Despite their importance, it is not surprising that many governments --specially those in poorer countries-- lack good record of where the schools of the country are, hence limiting their capacity to deploy programs at scale that can bring opportunity and development to the most vulnerable children.
Progress on Deep Learning and Transfer Learning techniques, along with new extensive datasets designed for training on image recognition and, more recently, on satellite image recognition, offer new hopes and opportunities for solving these critical challenges of infrastructure mapping, such as mapping all schools in the world.
Nevertheless, when looked closely, these datasets are biased towards labels, locations and places far from the reality of the most vulnerable children. Furthermore, AI solutions trained on these datasets report holistically on their performance measures. These 2 facts combined make it very difficult to obtain the necessary results for addressing the needs of the most vulnerable children as well as to understand the bias that these solutions might have on performance when applied to different socio-economic backgrounds or diverse contexts, even as basic as rural-urban.

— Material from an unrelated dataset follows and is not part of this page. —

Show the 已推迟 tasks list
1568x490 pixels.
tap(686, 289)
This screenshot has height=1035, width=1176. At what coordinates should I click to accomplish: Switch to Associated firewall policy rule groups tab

In this paper we look through these issues in detail, presenting results of a project on mapping all schools in the world, and the experience on using a Deep Learning in the loop approach for mapping schools in Colombia and the Caribbean, ending up with a curated dataset of 40,000 schools that led to the semiautomatic discovery of 7,000 unmapped schools. We provide, in addition an initial approach towards a more fair analysis of the performance of such methods, looking at the results obtained as well as to some of the most recent alternatives available in the state of the art. Finally we present a discussion and offer alternatives towards facilitating the development of more fair Deep Learning based infrastructure detection technologies to tackle the problems of the most vulnerable children.